## TASK ITEM
Check each line of the records below and collect those holding "agent".
========================
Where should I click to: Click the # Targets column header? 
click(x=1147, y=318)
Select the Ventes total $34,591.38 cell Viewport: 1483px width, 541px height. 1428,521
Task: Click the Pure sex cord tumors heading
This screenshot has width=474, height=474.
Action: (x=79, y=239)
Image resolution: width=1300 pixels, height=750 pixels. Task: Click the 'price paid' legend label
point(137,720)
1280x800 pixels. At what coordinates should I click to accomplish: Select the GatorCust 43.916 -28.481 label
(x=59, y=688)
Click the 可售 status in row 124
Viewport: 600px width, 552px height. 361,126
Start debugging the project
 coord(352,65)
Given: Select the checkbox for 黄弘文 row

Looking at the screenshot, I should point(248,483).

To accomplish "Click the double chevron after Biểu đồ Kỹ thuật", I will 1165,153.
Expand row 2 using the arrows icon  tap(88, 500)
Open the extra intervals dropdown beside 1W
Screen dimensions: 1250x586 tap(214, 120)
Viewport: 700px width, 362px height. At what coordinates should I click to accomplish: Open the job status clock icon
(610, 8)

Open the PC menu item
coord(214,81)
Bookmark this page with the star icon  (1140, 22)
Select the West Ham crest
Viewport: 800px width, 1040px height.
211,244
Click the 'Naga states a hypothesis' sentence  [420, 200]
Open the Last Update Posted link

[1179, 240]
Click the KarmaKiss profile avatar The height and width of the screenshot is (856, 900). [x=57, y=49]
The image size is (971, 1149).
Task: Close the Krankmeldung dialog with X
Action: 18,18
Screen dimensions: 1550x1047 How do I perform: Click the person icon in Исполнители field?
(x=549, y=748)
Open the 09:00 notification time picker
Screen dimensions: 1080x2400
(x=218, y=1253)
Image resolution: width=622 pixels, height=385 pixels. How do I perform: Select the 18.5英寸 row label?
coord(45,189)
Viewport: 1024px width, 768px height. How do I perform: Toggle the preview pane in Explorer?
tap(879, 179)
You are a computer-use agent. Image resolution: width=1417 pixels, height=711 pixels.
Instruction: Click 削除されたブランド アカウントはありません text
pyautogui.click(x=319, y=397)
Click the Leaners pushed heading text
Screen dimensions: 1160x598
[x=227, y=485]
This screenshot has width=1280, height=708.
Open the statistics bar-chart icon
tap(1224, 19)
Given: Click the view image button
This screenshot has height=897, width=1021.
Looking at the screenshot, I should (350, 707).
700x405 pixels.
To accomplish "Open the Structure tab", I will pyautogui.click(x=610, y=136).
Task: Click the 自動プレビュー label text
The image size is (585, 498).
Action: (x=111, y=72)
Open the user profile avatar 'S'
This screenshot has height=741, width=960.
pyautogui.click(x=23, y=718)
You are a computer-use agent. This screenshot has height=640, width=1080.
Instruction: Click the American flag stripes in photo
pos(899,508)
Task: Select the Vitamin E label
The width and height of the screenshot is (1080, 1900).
========================
## SOLUTION TO THIS TASK
You are a computer-use agent. Image resolution: width=1417 pixels, height=711 pixels.
You are a computer-use agent. This screenshot has height=640, width=1080.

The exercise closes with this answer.